Parallèlement étaient adoptées des conventions spécifiques visant à l'élimination de l'esclavage et du travail forcé 4 ( * ) .

D'autres textes, liant encore la traite des êtres humains et le concept d'exploitation sexuelle, sont intervenus dans la période plus récente, par exemple la convention des Nations Unies du 18 décembre 1979 sur l'élimination de toutes les formes de discrimination à l'égard des femmes, qui rappelle l'engagement des Etats à « supprimer, sous toutes leurs formes, le trafic des femmes et l'exploitation de la prostitution des femmes », ou encore des instruments internationaux spécifiques à la protection de l'enfance (protocole facultatif du 25 mai 2000 à la convention des Nations Unies relative aux droits de l'enfants, concernant la vente d'enfants, la prostitution des enfants et la pornographie mettant en scène des enfants ; convention de l'Organisation internationale du travail sur les pires formes de travail des enfants, adoptée le 17 juin 1999).

A ces instruments internationaux s'ajoutent ceux résultant d'initiatives régionales, particulièrement en Europe.

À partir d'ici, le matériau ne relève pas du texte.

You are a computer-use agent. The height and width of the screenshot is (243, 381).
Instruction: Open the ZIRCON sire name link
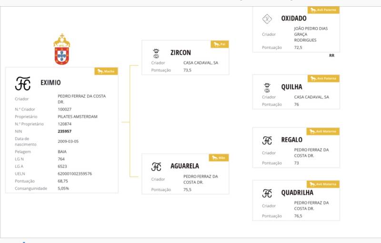180,53
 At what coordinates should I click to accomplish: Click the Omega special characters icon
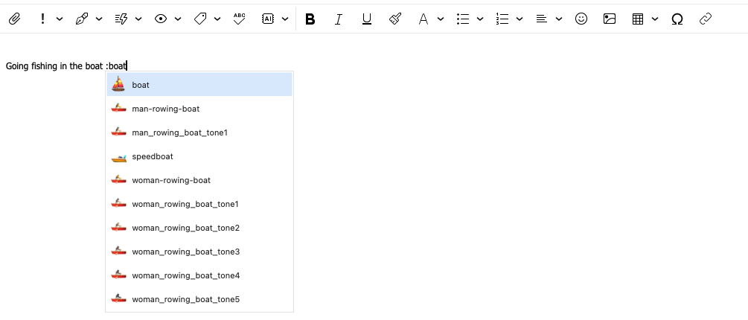tap(677, 19)
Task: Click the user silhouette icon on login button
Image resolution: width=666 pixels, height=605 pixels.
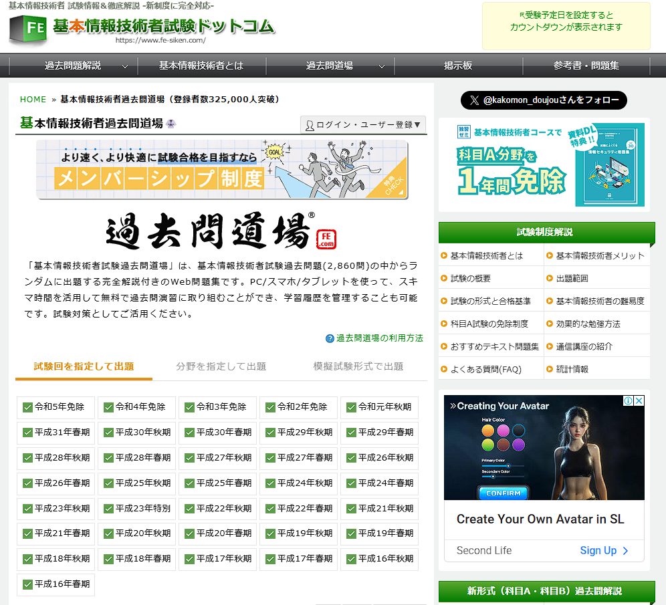Action: 310,125
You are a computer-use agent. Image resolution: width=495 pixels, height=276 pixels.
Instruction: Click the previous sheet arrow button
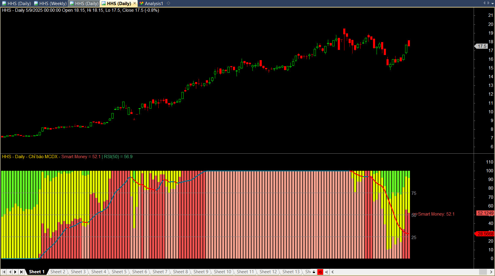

Le Conseil de l'Europe a adopté plusieurs recommandations : la recommandation 1325 (1997) relative à la traite des femmes et à la prostitution forcée, la recommandation R(2000)11 du 19 mai 2000 sur la lutte contre la traite des êtres humains aux fins d'exploitation sexuelle et enfin la recommandation du 31 octobre 2001 sur la protection des enfants contre l'exploitation sexuelle, qui prévoit notamment l'incrimination de la traite des enfants, dont la définition est empruntée au protocole à la convention de Palerme.

L'attention portée par l' Union européenne à la lutte contre la traite des êtres humains, illustrée par une action commune en date du 24 février 1997 visant à mettre en place des mesures au plan national, notamment des incriminations, et à améliorer la coopération entre les Etats membres, a été renforcée après le Conseil européen de Tampere d'octobre 1999, qui a fixé pour objectif de parvenir à des définitions, des incriminations et des sanctions communes.

La Commission a présenté le 21 décembre 2000 au Conseil et au Parlement européen une proposition de décision cadre relative à la lutte contre la traite des êtres humains .

Au total, nous nous trouvons donc devant un véritable foisonnement de textes qui se complètent, et parfois se superposent, et forment, sur le plan juridique, un maquis assez complexe. Les uns ont une portée universelle, encore que beaucoup d'Etats ne les aient pas ratifiés, et d'autres ont simplement une portée régionale. Ils visent tous à protéger les victimes de la traite mais témoignent d'approches différentes.

Il apparaît en effet que certains textes ne visent qu'une forme particulière de la traite des personnes (l'esclavage, le travail forcé, l'exploitation sexuelle). Par ailleurs, dans certains cas, leur finalité est moins la répression d'activités criminelles que la promotion de principes visant à faire progresser les normes sociales (interdiction du travail forcé par exemple). Enfin, ils se limitent souvent à viser l'initiateur ou le bénéficiaire direct de la traite, laissant de côtés l'ensemble des intermédiaires qui en amont ou en aval permettent la mise en place d'un système organisé reposant sur l'exploitation des personnes.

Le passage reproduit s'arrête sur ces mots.